Tianbing li : Un dialecticien hybridiseur qui peint de la science fiction

                                                                                                                              Deborah Zafman    

    Les peintures fondamentalement dialectiques de Tianbing Li me placent à mi-chemin entre le scientifique et le poétique, le réel et le fantastique, l'artificiel et l'organique. Comprendre de quelle façon l'artiste agit et le percevoir comme un hybridiseur fournit une clé de compréhension à ses peintures. Techniquement adepte, je le considère comme un créateur de peinture de science-fiction du 21 ème siècle.

    A l'âge de trente ans, Tianbing a déjà produit une œuvre conséquente et éclectique. Né à Guilin, Chine, en 1974, il arrive à Paris en 1997 et étudie à l'Ecole Nationale Supérieure des Beaux Arts, où il obtient son diplôme en 2002 avec les félicitations unanimes du Jury. Actuellement, il vit et travaille à Paris tout en continuant à exposer à l'international.

    Ses travaux de peinture polymorphes échappent à toute classification stylistique car, jusque-là, Bing s'applique à absorber et maîtriser un ensemble de styles par l'appropriation de nombreux savoir-faire techniques. Je décrirais cela comme une certaine évolution, horizontale et quantitative: l'expérimentation par l'accumulation de techniques, styles et sujets variés, jusqu'à l'acquisition d'une certaine maîtrise, avant de s'essayer encore une fois à de nouvelles expériences. Une telle approche, méthodique, à l'étude de la peinture, pourrait bien être comparée à un entraînement dans la pure tradition des arts martiaux : l'individu s'applique à maîtriser les techniques pour finalement s'y soumettre. On pourrait dire que Bing aborde sa pratique artistique comme un artiste martial: il se concentre initialement sur la maîtrise de la technique, comme pour laisser le champ libre à une force supérieure, une puissance qui dépasse la personnalité, une force qui n'est autre que la peinture elle-même.
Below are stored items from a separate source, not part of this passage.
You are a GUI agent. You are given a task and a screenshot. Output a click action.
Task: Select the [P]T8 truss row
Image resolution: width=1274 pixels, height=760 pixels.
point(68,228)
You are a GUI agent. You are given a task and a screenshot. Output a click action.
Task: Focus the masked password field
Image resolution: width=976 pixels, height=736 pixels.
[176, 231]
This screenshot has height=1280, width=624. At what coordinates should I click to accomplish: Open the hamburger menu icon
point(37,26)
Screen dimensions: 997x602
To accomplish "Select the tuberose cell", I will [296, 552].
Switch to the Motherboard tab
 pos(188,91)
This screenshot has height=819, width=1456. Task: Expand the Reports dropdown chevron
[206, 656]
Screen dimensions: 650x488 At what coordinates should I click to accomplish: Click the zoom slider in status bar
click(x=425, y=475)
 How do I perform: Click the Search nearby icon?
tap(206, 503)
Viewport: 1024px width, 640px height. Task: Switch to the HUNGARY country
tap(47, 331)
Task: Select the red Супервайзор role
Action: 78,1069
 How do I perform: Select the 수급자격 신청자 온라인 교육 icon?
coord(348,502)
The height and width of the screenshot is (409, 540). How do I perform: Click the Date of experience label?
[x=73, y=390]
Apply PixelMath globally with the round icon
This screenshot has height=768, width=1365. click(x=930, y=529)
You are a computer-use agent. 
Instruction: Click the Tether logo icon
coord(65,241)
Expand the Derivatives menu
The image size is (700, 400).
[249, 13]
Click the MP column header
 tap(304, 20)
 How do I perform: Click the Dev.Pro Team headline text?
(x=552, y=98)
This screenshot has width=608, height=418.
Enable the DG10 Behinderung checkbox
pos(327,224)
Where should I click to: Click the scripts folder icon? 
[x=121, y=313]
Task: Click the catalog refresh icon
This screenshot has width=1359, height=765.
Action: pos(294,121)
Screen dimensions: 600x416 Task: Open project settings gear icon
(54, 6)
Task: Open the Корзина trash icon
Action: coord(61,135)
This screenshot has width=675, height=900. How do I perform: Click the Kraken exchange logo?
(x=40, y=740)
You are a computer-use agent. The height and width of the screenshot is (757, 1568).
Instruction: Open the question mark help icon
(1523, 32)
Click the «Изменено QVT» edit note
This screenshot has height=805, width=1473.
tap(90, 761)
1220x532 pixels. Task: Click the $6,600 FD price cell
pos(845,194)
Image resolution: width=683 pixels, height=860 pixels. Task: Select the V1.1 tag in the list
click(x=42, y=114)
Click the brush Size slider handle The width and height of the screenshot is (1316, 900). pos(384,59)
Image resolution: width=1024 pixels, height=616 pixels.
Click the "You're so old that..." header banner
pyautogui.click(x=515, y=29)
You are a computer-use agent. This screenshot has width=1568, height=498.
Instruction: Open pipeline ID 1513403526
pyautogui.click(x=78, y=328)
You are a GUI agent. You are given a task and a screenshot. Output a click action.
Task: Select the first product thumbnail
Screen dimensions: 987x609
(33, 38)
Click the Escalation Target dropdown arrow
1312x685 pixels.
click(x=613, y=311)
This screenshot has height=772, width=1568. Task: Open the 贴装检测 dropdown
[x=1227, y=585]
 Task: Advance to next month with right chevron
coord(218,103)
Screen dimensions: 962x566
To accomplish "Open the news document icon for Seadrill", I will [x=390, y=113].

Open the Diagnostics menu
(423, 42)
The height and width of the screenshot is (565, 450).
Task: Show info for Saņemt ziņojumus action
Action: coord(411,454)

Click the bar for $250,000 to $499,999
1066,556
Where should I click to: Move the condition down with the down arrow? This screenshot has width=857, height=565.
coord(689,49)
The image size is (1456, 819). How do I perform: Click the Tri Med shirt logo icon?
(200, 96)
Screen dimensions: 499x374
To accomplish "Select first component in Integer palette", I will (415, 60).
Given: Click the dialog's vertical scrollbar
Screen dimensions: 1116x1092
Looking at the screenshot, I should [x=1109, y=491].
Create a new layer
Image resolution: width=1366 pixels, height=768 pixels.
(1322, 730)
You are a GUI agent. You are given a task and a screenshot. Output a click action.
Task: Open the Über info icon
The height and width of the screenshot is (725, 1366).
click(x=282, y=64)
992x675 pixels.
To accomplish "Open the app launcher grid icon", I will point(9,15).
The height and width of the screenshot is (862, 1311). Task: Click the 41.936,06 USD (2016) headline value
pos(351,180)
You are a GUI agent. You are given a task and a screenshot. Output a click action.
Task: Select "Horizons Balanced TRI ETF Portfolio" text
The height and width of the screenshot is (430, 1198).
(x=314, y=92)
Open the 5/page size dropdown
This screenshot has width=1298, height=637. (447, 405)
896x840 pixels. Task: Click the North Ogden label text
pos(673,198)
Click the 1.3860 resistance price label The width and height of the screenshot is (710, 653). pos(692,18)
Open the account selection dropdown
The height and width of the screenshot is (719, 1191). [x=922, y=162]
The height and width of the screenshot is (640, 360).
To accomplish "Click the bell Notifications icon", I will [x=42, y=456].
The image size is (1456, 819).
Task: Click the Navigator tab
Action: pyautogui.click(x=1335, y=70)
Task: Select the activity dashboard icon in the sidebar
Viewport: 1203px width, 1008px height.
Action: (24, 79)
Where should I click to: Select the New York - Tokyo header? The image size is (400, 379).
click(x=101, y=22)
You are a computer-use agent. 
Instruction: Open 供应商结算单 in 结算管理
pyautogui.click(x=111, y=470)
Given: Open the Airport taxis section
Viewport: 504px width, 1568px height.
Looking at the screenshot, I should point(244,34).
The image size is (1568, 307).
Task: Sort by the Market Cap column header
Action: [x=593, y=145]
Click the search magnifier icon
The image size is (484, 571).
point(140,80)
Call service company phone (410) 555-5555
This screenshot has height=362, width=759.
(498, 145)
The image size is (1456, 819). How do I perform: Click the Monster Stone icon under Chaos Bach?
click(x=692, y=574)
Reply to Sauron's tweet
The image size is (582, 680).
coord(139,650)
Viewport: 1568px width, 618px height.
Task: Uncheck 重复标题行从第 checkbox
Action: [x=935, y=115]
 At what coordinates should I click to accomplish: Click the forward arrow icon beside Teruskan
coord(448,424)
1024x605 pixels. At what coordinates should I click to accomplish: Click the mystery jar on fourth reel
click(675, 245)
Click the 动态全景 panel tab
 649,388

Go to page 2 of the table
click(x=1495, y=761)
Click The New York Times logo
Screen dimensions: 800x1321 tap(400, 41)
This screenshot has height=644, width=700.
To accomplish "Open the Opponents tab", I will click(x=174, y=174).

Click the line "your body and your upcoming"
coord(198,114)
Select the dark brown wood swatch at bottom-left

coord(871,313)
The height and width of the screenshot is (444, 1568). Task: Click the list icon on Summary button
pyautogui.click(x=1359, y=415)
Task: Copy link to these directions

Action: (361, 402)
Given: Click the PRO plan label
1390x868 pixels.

    A l'origine, j'avais espéré pouvoir éviter toute discussion visant les divergences culturelles entre l'Est et l'Ouest dans le travail de Bing, mais étant un hybridiseur de première catégorie, on ne peut ignorer sa superbe jonglerie et son plaisir à confronter des éléments contradictoires, qu'il s'agisse de la culture asiatique versus la culture occidentale, la nature face à la technologie, ou la scienceface à la poésie. Par des oxymores visuelles, il nous propose au travers de ses peintures, des réalités virtuelles, de la science-fiction, des espaces verts, des autoportraits, autant d'éléments qui pour moi ont en commun l'invention et la beauté, bien qu'ils paraissent distants et lisses au regard du public.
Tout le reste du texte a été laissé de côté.